--- BEGIN Data shown ---

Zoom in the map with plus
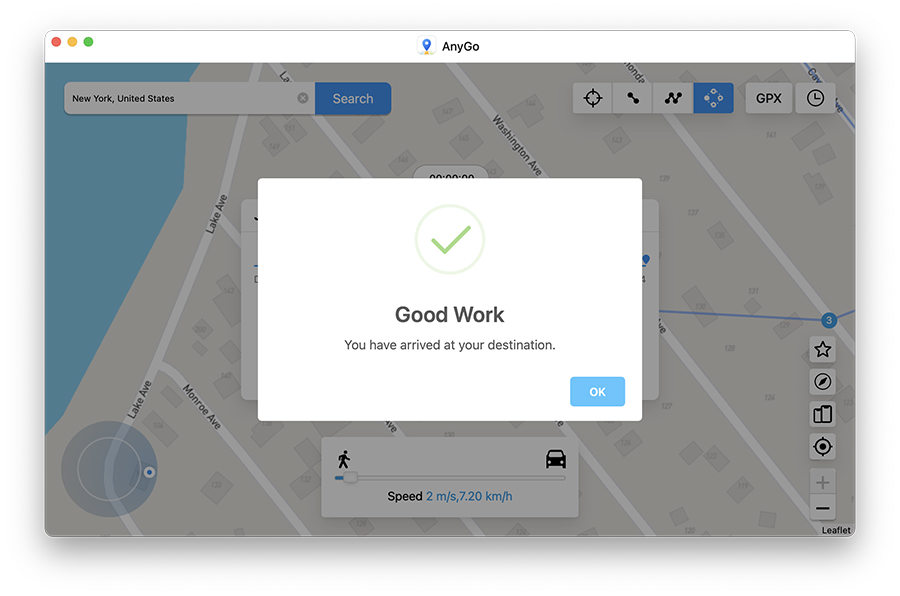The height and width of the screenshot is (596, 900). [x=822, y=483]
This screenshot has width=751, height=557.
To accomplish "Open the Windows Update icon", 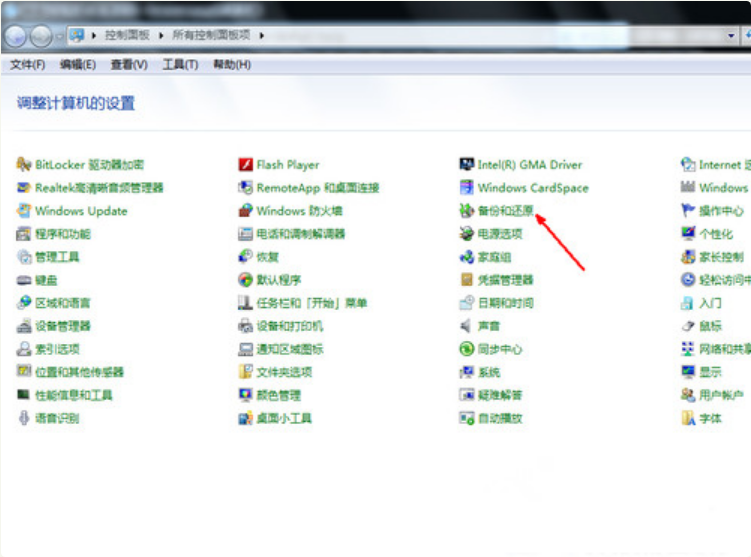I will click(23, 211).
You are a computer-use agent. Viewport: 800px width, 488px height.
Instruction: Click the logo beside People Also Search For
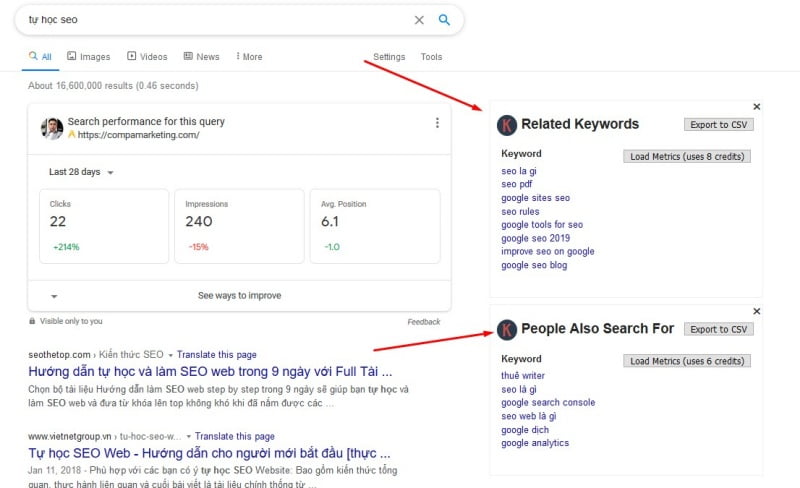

--- END Data shown ---
--- BEGIN Data shown ---

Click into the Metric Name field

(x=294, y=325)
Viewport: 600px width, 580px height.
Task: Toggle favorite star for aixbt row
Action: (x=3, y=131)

--- END Data shown ---
--- BEGIN Data shown ---

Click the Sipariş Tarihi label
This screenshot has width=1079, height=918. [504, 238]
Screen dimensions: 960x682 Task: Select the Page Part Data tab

--- END Data shown ---

• [What to do]:
How many lines in the items above contain the word "Viewport"? Reply with the number alone.

• [In response]:
2